EXERCISE DETAILS: In your answer, reproduce exactly the lines from the beginning of the listing below through the one containing "Task: Click the OUT", and only those lines.

SUPPLIED RECORDS:
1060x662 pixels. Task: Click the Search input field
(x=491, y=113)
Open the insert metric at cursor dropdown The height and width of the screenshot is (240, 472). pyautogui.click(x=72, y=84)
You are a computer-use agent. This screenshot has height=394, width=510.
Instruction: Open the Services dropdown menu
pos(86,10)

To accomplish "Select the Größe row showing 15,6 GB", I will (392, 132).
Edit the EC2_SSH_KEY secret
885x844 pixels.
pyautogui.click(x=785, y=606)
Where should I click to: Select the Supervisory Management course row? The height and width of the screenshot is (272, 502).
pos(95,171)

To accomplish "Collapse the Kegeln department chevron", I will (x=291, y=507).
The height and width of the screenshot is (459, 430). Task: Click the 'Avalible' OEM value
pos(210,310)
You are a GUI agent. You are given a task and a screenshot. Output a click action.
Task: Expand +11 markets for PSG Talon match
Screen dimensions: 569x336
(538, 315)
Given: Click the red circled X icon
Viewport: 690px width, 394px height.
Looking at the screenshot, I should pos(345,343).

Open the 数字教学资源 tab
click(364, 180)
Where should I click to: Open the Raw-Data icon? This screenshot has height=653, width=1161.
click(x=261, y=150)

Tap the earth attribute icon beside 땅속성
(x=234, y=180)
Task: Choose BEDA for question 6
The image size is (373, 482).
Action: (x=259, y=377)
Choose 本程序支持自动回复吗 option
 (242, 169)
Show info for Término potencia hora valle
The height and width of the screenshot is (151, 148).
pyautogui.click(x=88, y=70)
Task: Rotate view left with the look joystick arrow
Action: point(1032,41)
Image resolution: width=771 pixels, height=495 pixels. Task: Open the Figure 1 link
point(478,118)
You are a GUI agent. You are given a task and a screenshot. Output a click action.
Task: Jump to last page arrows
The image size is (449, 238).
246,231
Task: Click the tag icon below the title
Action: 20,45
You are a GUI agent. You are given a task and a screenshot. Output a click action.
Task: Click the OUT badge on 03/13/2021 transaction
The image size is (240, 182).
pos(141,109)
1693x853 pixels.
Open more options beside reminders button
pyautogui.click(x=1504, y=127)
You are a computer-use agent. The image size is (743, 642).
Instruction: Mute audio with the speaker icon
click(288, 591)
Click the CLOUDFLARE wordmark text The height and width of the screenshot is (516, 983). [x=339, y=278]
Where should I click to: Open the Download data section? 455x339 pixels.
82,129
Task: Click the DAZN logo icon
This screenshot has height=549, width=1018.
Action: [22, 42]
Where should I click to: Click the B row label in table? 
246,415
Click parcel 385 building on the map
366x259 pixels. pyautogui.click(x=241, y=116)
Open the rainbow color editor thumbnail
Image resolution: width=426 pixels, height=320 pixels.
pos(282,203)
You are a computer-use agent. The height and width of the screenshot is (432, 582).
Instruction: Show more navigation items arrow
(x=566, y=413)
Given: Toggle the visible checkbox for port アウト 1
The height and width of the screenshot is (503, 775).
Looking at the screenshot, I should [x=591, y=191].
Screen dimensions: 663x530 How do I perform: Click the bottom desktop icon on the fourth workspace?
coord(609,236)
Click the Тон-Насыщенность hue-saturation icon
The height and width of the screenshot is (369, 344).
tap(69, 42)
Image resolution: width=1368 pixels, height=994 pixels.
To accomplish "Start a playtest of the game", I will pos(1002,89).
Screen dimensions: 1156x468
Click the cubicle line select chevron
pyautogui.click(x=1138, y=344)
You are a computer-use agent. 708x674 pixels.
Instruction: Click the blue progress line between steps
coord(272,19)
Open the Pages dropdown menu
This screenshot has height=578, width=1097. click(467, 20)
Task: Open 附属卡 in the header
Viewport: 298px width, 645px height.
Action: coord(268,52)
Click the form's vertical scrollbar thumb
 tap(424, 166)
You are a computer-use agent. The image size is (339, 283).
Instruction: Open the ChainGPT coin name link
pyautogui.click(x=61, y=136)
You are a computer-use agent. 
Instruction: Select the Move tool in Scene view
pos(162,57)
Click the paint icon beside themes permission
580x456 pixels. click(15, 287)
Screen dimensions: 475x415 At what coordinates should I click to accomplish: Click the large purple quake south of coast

ANSWER SPACE:
1060x662 pixels. Task: Click the Search input field
(x=491, y=113)
Open the insert metric at cursor dropdown The height and width of the screenshot is (240, 472). pyautogui.click(x=72, y=84)
You are a computer-use agent. This screenshot has height=394, width=510.
Instruction: Open the Services dropdown menu
pos(86,10)

To accomplish "Select the Größe row showing 15,6 GB", I will (392, 132).
Edit the EC2_SSH_KEY secret
885x844 pixels.
pyautogui.click(x=785, y=606)
Where should I click to: Select the Supervisory Management course row? The height and width of the screenshot is (272, 502).
pos(95,171)

To accomplish "Collapse the Kegeln department chevron", I will (x=291, y=507).
The height and width of the screenshot is (459, 430). Task: Click the 'Avalible' OEM value
pos(210,310)
You are a GUI agent. You are given a task and a screenshot. Output a click action.
Task: Expand +11 markets for PSG Talon match
Screen dimensions: 569x336
(538, 315)
Given: Click the red circled X icon
Viewport: 690px width, 394px height.
Looking at the screenshot, I should pos(345,343).

Open the 数字教学资源 tab
click(364, 180)
Where should I click to: Open the Raw-Data icon? This screenshot has height=653, width=1161.
click(x=261, y=150)

Tap the earth attribute icon beside 땅속성
(x=234, y=180)
Task: Choose BEDA for question 6
The image size is (373, 482).
Action: (x=259, y=377)
Choose 本程序支持自动回复吗 option
 (242, 169)
Show info for Término potencia hora valle
The height and width of the screenshot is (151, 148).
pyautogui.click(x=88, y=70)
Task: Rotate view left with the look joystick arrow
Action: point(1032,41)
Image resolution: width=771 pixels, height=495 pixels. Task: Open the Figure 1 link
point(478,118)
You are a GUI agent. You are given a task and a screenshot. Output a click action.
Task: Jump to last page arrows
The image size is (449, 238).
246,231
Task: Click the tag icon below the title
Action: 20,45
You are a GUI agent. You are given a task and a screenshot. Output a click action.
Task: Click the OUT badge on 03/13/2021 transaction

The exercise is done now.